My work in Chicago’s Edgewater neighborhood combines four very different moments of perceptual shift in our understanding and experience of inhabited space:

  1. “Umwelt,” which means local or surrounding environment, was defined in 1912, and then again more completely in 1930 by the biologist Jakob von Uexküll as being the particular environment of an organism, determined in all of its aspects by the capabilities, aptitudes and perceptions of that individual.[i] He determined that any community of individual organisms, such as a meadow, would be a congregation of interacting but separate Umwelts, like so many intersecting soap bubbles. Uexkull maintained that targeted experimental processes, however alien to an organism’s world, combined with photographic documentation, could produce a plausible idea of an individual, and community’s, environment.
  2. Gottfried Semper, writing in 1860 in Style in the Technical and Tectonic Arts, argued for a theory of decoration for architecture that would embrace the surface covering of a building as a more faithful expression of a community’s ‘architecture’ and identity than the building’s internal structure.[ii]
  3. In 1948 Claude Shannon added a 27th letter, a space, to the English alphabet in order to analyze the transmission of information from point A to point B for Bell Laboratories.

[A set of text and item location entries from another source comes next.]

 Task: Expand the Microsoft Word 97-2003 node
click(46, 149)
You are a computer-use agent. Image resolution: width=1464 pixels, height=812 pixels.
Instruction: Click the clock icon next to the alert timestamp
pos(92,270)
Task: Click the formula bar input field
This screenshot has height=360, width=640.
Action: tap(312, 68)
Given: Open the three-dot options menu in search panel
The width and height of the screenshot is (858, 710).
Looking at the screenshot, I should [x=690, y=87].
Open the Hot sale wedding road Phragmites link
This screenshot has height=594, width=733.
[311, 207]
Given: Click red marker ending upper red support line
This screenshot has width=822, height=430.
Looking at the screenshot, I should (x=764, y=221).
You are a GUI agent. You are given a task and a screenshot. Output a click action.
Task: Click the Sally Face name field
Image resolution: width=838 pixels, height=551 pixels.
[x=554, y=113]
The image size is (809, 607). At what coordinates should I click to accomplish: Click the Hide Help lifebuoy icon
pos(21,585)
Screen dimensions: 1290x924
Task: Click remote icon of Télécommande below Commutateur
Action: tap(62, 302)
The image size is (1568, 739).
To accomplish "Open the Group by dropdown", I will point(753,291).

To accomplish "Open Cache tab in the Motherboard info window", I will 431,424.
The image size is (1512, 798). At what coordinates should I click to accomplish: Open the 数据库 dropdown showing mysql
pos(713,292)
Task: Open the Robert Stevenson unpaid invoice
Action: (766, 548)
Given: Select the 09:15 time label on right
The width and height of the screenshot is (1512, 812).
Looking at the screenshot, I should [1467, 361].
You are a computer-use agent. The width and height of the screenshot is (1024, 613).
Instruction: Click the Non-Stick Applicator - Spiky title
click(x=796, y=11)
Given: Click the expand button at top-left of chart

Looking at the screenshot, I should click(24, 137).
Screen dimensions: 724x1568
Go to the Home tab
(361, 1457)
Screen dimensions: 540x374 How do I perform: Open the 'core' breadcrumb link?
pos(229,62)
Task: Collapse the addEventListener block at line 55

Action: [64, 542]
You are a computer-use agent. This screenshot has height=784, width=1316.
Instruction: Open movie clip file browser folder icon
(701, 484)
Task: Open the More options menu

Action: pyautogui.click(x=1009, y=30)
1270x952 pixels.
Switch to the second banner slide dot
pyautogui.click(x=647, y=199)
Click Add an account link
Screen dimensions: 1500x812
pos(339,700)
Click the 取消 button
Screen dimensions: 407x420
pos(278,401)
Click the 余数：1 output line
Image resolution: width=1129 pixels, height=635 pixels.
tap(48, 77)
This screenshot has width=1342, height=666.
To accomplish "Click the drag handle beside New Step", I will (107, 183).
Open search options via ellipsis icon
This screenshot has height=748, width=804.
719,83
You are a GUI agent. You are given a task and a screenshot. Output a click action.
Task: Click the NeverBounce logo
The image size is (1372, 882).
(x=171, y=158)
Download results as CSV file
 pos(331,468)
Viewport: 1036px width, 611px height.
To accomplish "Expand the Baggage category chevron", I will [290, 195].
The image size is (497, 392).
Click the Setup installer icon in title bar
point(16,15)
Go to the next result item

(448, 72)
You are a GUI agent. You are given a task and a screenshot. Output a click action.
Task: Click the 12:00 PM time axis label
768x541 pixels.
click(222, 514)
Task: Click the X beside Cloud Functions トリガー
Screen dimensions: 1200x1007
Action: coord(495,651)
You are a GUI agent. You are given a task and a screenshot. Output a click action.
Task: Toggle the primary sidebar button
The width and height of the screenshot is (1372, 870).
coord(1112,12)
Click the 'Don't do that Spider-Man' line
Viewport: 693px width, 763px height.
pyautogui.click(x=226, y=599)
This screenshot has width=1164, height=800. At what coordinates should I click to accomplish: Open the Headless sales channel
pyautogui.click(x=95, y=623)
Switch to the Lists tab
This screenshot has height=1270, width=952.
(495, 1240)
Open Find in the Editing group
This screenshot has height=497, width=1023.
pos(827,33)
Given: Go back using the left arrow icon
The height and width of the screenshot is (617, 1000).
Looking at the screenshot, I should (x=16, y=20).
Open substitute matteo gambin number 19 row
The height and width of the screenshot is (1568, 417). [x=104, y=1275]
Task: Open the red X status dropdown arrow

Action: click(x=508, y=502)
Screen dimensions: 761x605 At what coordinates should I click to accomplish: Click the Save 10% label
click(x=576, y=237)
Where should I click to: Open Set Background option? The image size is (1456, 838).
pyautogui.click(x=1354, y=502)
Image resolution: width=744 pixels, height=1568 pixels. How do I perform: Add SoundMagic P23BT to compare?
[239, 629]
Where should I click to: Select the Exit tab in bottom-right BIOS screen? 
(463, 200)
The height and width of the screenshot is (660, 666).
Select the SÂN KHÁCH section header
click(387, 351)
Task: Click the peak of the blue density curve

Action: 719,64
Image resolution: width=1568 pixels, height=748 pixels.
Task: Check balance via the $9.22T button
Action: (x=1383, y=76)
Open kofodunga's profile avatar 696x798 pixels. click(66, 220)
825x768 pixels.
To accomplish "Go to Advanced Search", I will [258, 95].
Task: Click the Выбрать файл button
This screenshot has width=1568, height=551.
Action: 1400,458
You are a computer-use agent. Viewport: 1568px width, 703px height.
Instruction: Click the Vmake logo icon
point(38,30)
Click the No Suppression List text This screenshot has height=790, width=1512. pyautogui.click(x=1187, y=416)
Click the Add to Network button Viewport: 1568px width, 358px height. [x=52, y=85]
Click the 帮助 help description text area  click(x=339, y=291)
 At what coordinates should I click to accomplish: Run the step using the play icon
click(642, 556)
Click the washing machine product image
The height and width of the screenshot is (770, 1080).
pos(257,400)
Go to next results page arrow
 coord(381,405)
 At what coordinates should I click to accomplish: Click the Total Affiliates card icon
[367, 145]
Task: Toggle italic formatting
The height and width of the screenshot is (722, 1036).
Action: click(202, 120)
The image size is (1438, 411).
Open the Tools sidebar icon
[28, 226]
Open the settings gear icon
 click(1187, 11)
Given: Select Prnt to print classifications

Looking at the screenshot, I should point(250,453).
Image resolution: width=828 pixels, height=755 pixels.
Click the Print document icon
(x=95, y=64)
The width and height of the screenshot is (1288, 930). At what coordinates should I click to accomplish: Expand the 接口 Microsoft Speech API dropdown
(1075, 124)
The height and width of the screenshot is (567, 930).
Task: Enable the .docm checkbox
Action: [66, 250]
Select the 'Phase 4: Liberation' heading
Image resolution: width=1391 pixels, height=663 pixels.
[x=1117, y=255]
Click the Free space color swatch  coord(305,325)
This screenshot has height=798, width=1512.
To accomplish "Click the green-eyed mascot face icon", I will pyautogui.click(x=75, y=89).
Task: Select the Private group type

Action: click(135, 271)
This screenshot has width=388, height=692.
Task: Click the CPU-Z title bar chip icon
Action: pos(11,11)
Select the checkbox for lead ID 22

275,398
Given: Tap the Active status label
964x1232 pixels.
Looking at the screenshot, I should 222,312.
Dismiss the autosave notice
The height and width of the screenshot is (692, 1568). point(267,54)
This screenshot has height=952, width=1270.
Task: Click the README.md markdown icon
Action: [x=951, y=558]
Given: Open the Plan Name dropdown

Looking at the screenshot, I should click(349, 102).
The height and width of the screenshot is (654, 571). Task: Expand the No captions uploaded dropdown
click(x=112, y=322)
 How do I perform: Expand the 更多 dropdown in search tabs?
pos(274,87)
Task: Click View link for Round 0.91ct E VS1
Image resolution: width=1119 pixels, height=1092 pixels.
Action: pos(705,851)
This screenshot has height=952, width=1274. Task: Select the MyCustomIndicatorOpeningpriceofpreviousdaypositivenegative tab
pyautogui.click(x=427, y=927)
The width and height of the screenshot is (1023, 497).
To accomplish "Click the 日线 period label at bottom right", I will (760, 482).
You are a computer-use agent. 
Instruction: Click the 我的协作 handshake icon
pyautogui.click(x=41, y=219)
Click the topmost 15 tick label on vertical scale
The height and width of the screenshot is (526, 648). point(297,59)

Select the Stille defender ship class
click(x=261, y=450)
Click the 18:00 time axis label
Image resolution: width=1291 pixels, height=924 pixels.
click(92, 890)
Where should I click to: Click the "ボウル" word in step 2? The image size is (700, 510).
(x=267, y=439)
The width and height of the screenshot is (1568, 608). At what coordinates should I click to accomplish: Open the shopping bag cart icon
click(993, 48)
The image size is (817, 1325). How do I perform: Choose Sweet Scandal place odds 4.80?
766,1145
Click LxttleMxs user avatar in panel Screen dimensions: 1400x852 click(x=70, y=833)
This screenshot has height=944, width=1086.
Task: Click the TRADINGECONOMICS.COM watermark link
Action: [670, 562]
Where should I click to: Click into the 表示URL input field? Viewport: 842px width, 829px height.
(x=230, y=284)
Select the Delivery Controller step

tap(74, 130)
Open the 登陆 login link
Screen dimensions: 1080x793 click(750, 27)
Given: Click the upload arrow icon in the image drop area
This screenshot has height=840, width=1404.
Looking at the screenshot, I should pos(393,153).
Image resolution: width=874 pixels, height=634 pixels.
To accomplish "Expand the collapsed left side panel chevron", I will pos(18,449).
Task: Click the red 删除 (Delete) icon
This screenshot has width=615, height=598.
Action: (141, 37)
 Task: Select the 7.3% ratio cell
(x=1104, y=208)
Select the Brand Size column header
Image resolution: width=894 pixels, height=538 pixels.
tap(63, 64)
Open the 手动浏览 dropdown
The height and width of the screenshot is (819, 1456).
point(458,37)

At that moment, the phonetic alphabet became digital, as the space assumed its position next to the re-defined consonant and vowel as another packet of data. English, which defines the boundaries of American real estate in county deeds and tax documents, also became the official language of virtual space. During his development of Information Theory, Shannon used surrealist games, the writings of schizophrenics, and excerpts from James Joyce’s Finnegan’s Wake to help calculate and codify the mathematical probabilities of efficient communication.[iii]
  4. There are 60 different languages spoken in the Edgewater/Roger’s Park area of Chicago (Urdu is #3), and there is as well a long-standing and  burgeoning LGBTQ community. The buildings of Edgewater/Roger’s Park were constructed in the 1920’s for a very different society and social structure. As often happens, they have been re-interpreted and re-configured by the current community.

What does such a complex social arena look like? What kinds of dimensional forms might one use to imagine place-making?

In the series Ekstatic Edgewater, I combine these instances of changing spatial awareness to playfully and serendipitously re-imagine the community that I live in, to radically map how  ‘communal space’ might be perceived differently.

I photograph front yards and the “empty” spaces between buildings, and process this information as raw data in the computer environment. I output line drawings, patterns and color relationships, and from these I manufacture a series of objects that re-interpret Edgewater/Roger’s Park as a fluid environment, open to interpretation.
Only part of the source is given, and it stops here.